Gazi University in Ankara has officially launched the production process for Türkiye's first local and national gene therapy research product. The project, which targets rare genetic diseases, is being developed under the Research Universities Support Program (ADEP) with the support of the Council of Higher Education (YÖK).

The production process is a joint effort between the Gazi University Faculty of Medicine's Pediatric Metabolism and Pediatric Genetics departments and the Professor Dr. Alev Hasanoğlu Phase-1 Clinical Research Center. The goal is to develop an AAV-based (Adeno-associated virus) therapy that delivers correct genetic material to human cells, adhering to international standards for eventual global use.

Gazi University Rector professor Dr. Uğur Ünal explained that the research process has reached a critical stage. He noted that the center is currently monitoring the treatment of many patients from both Türkiye and abroad.

"In the 100th year of Gazi University, I hope for discoveries that will provide a cure for our patients and children who suffer from these conditions,” Ünal said. He reminded that the clinic was previously honored with an award by President Recep Tayyip Erdoğan. "I believe we will make significant progress in gene therapy that will improve the quality of life for children, not only in Türkiye but across the entire world.”

Rector Ünal highlighted that the agreement signed with a leading American firm, Charles River, represents a significant leap forward in this research journey.

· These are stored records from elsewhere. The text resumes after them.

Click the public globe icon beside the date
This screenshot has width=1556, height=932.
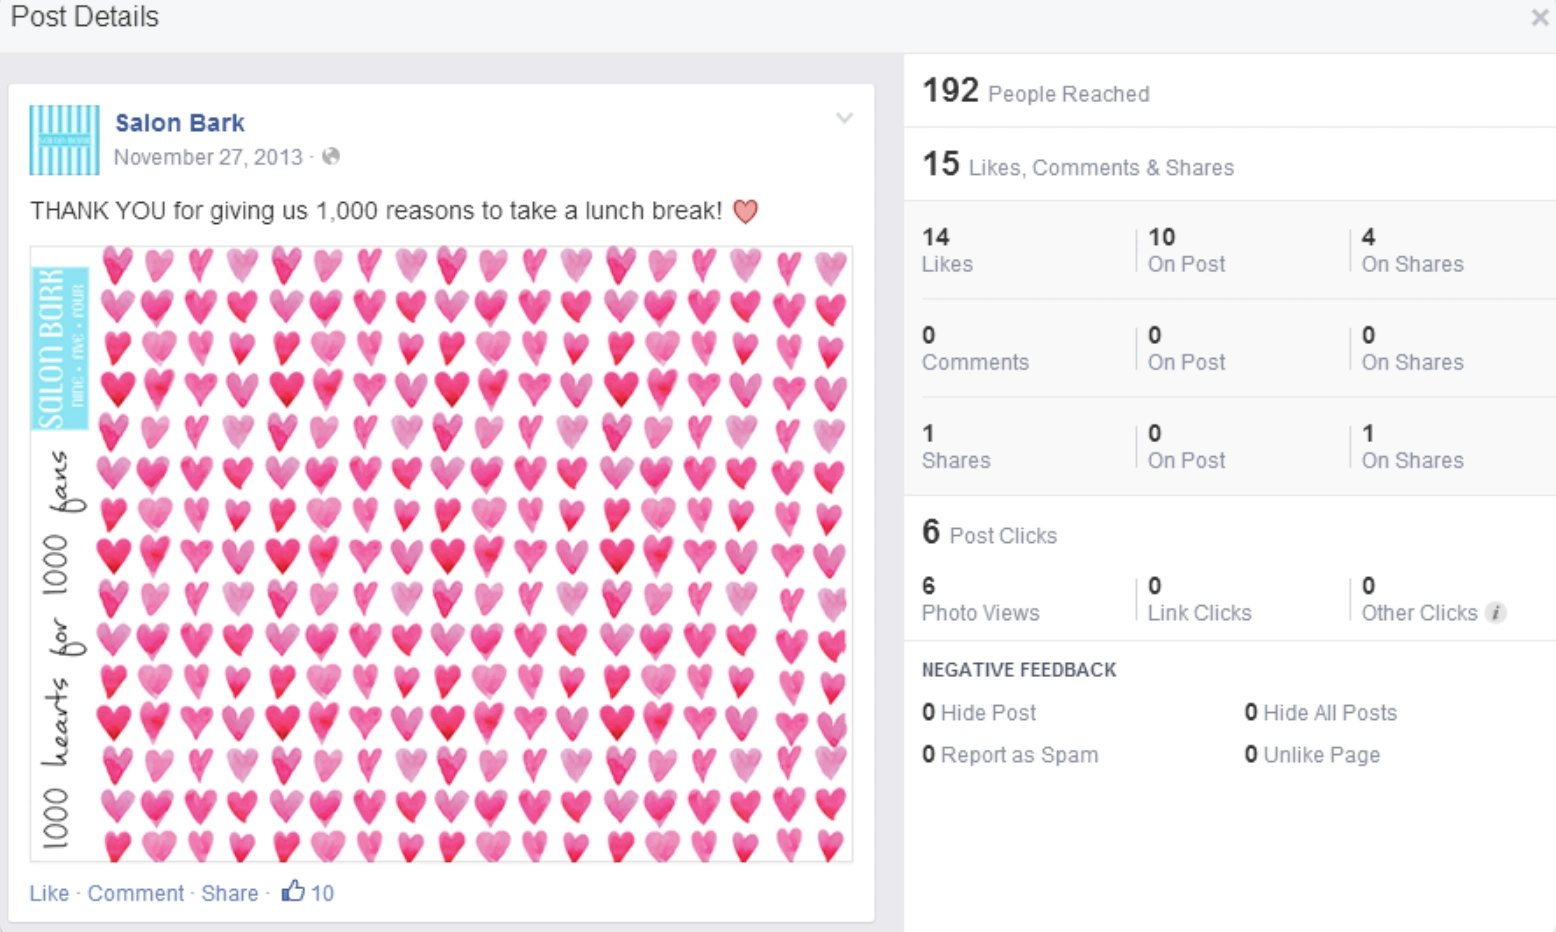(331, 156)
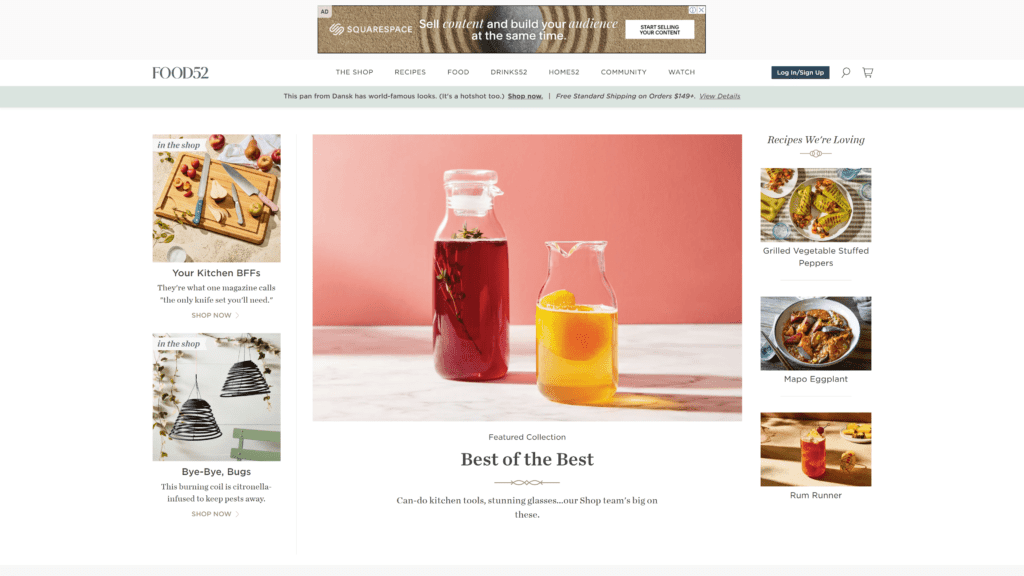
Task: Open the Mapo Eggplant recipe thumbnail
Action: (x=816, y=333)
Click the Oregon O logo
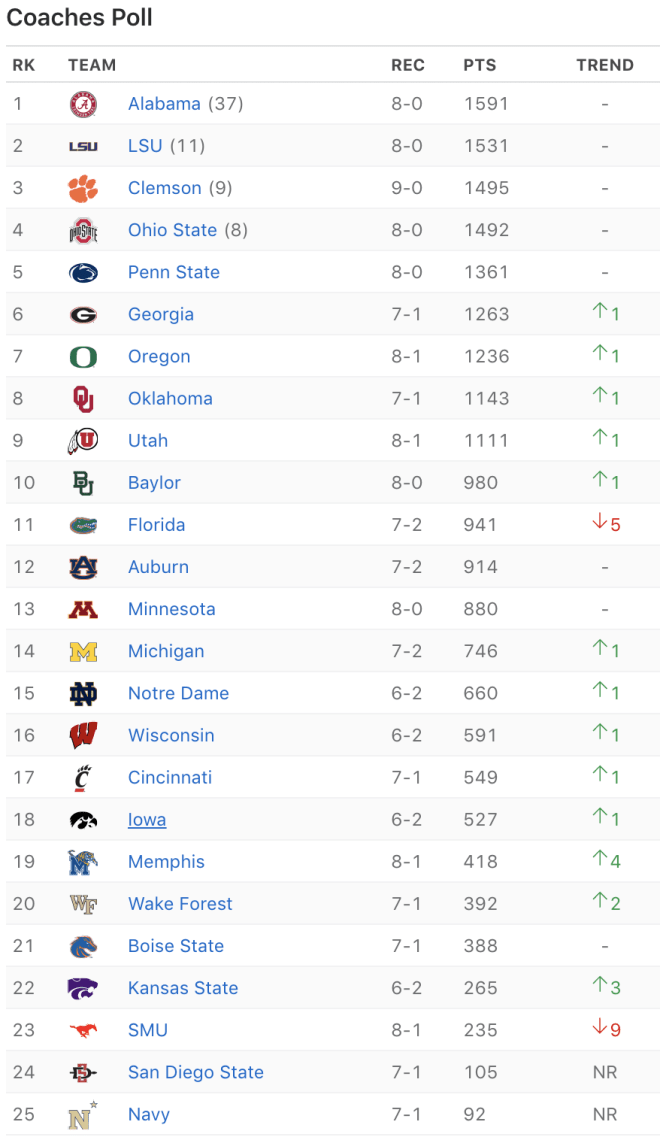Viewport: 660px width, 1137px height. pos(83,357)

Professor Dr. Fatih Ezgü, head of the Pediatric Genetics Department and deputy director of the Phase-1 Center, explained that the unit was established five years ago to research the safety and efficacy of new drugs. Currently, the center is conducting 40 different advanced treatment studies, 12 of which are specifically focused on gene therapy.

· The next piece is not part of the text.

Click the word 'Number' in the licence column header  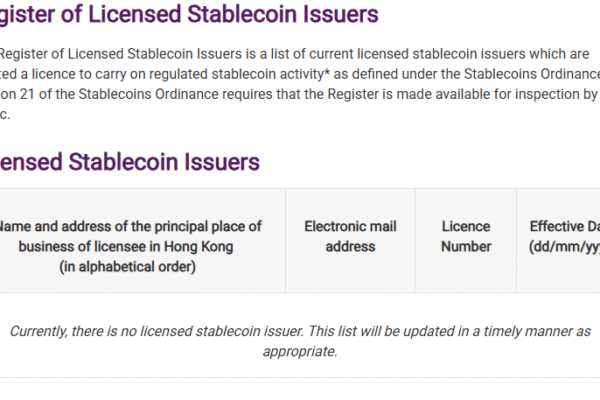(x=466, y=246)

"We said back then that we would successfully implement these treatments in our country, and we have achieved that,” Ezgü said. "Now, we are starting the first stage of producing an investigational gene therapy for a genetic disease that currently has no cure worldwide.”

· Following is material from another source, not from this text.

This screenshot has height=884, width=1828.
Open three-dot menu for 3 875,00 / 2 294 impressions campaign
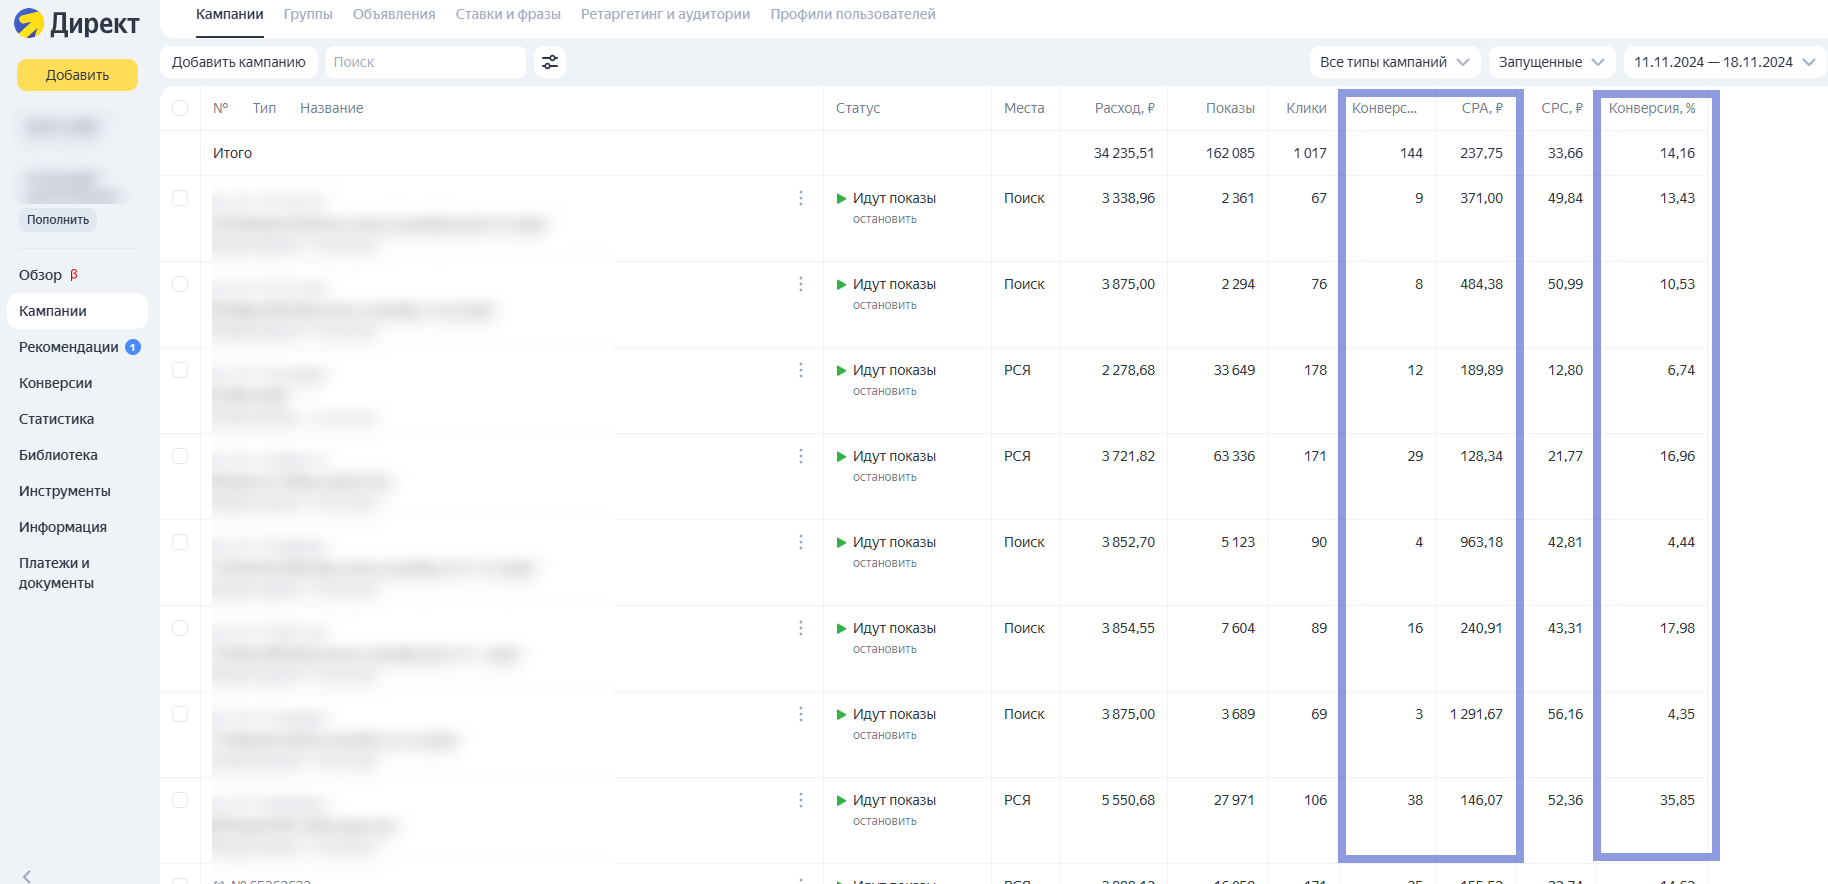coord(801,284)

The specific disease targeted by this first product is Familial Hyperphosphatemic Tumoral Calcinosis, a condition involving abnormal calcium deposits in various body tissues. Ezgü emphasized that the design of the therapy is entirely original to Gazi University. While certain components are sourced from international partners, the final production will occur entirely at the university.

The infrastructure being built is intended to be a platform for other genetic disorders. Ezgü noted that the product is designed to meet the requirements of international health authorities for global approval.

"The process will begin with cellular-level studies, followed by human clinical research,” Ezgü explained. "If we prove the product is safe and beneficial, it will be made available to children worldwide.”

He also emphasized the specialized nature of these treatments, noting that they require rigorous training for the medical teams involved. "For instance, we perform intracranial gene therapy. Our teams undergo very strict training. Because of this, we are one of only four or five centers in the world capable of applying these Phase-1 methods at such an advanced level.”

The center has already become a global hub, with patients from 12 different countries currently receiving treatment. Recently, the center began accepting Palestinian and Jordanian patients who were unable to access research medications in Israel due to the ongoing conflict.